Optimising a highly renewable NEM from scratch, Part 2

As discussed in our previous note (Part 1) in this publication, ITK built a renewable NEM from scratch, aimed at meeting NEM-wide CY2025 demand. We focussed on generating a VRE portfolio with the highest Sharpe ratio, that is, the portfolio where average output could not be increased without also increasing variability. That study took no account of transmission.

In Part 2 below, we include an estimate of transmission but still require the portfolio to have VRE meeting a series of targeted “Sharpe” ratios; the ratio becoming a constraint, while the optimiser minimises cost. AEMO-modelled demand for CY2025 must be met in every half-hour period by the modelled VRE portfolio in combination with a fixed quantity of hydro (equal to historic NEM output), storage (pumped hydro, or more likely batteries) and variable quantity of gas. As hydro and storage output were fixed throughout the analysis, the quantity of gas power and gas generation are outputs of the model. A map of ITK’s preferred VRE portfolio – with the constraint Sharpe ratio ≥ 4 – is shown in Figure 1 below.

Figure 1: ITK Preferred VRE Portfolio Map

We use the portfolios generated to estimate the resulting electricity price that would provide a net present value (NPV) of zero in each case. Based on our (no doubt optimistic) cost assumptions, these prices turn out to be in the $60-$70 / MWh range, similar to that of consultants who looked at the NSW, Queensland and Victorian grid decarbonisation plans. If nothing else, this demonstrates that spending $200bn doesn’t result in a dramatic increase in electricity prices, quite the reverse. Eliminating most fuel and other variable costs leads to a stable and predictable price that is globally competitive.
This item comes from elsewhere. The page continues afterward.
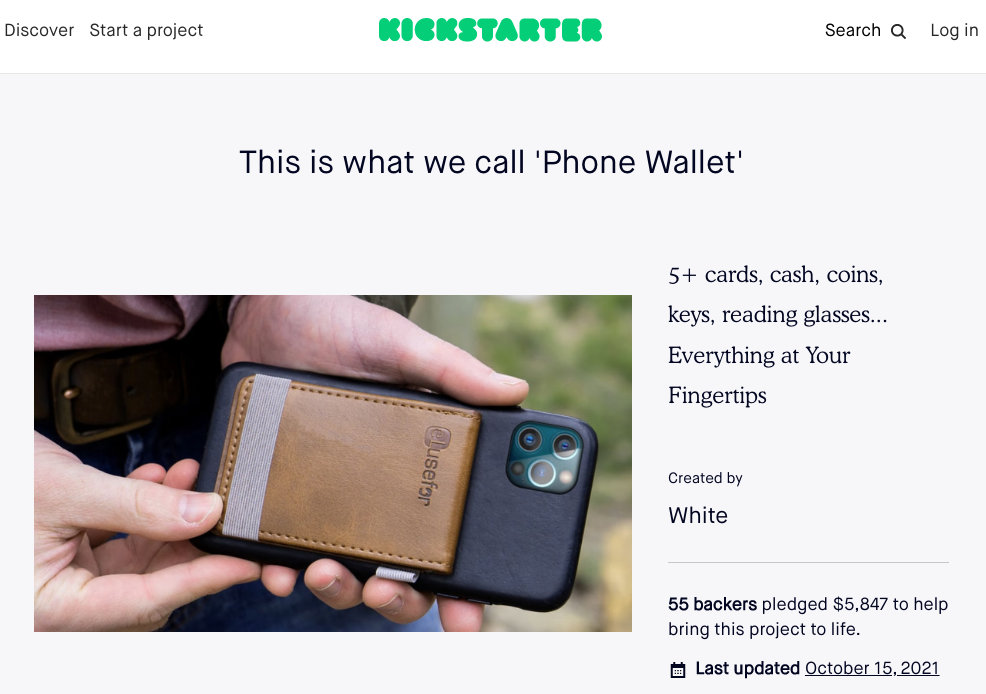
Task: Open the Discover menu item
Action: (39, 30)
Our cost estimate does not include rooftop solar; it is taken as a “free good”. The authors learned a lot from this exercise, and we are grateful to AEMO for the data that makes such studies possible.

Key Findings

Based on the results from these desktop studies and subject to the numerous limitations discussed herein:

Targeting improved system reliability and reduced emissions drives the model towards greater reliance on wind, particularly situated at the fringes of the grid. This approach necessitates a more interconnected NEM and therefore increased initial investment in transmission networks but reduced firming costs in the long run.

The lowest cost solutions feature greater solar capacity, located closer to demand centres but extra firming gas to deal with resulting volatility. Figure 2 and Table 1 illustrate the two extremes, namely minimum cost over a short amortisation period and maximum system stability.
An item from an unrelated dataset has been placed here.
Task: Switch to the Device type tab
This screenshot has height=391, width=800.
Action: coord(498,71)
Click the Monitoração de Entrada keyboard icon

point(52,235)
Figure 2: REZ Map for 10-Year Min-Cost (left) and Sharp-Optimized (right) VRE Portfolio

Table 1: System trade-offs
Minimum Cost / Short Amortisation Maximum Stability / Long Amortisation
More solar, close to demand centres.

Lower Transmission Network Costs

Lower VRE Capital

Lower VRE stability (Sharpe ratio)

Higher Firming Requirements

Higher Emissions

Higher OPEX

More Wind, located towards fringes of grid.
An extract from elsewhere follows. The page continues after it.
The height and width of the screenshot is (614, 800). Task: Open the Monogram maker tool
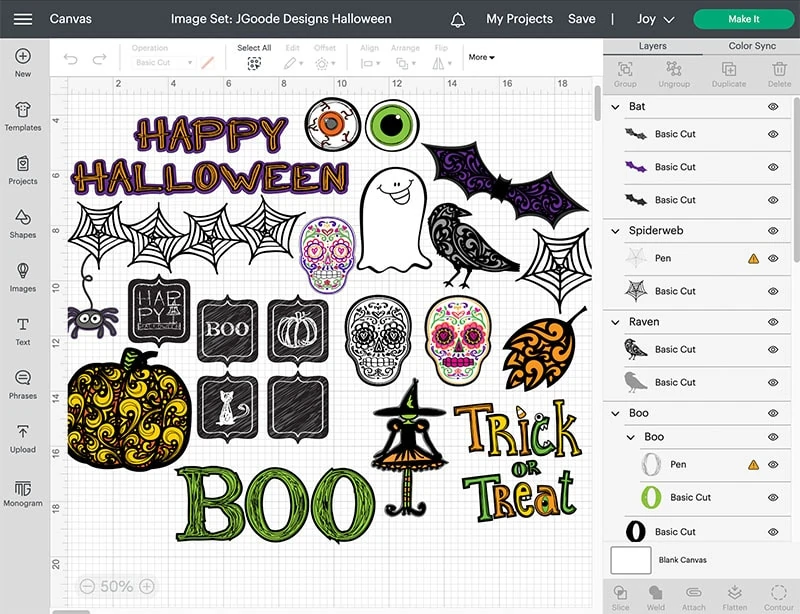click(22, 492)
Higher Transmission Network Costs

Higher VRE Capital

Higher VRE stability (Sharpe ratio)

Lower Firming Requirements

Lower Emissions

Lower OPEX

 

Amortising the system’s capital costs over longer periods yields similar results to increasing system reliability and reducing emissions. Namely, the compounding cost of fuel to supply firming gas plants over a longer period acts to disincentivise solar, driving greater reliance on wind energy especially at the fringes of the grid and, again, a more interconnected NEM. Figure 3 shows the Capital + 25-Year OPEX costs of systems modelled to minimize cost over 10-, 15-, 20-, and 25-year periods respectively.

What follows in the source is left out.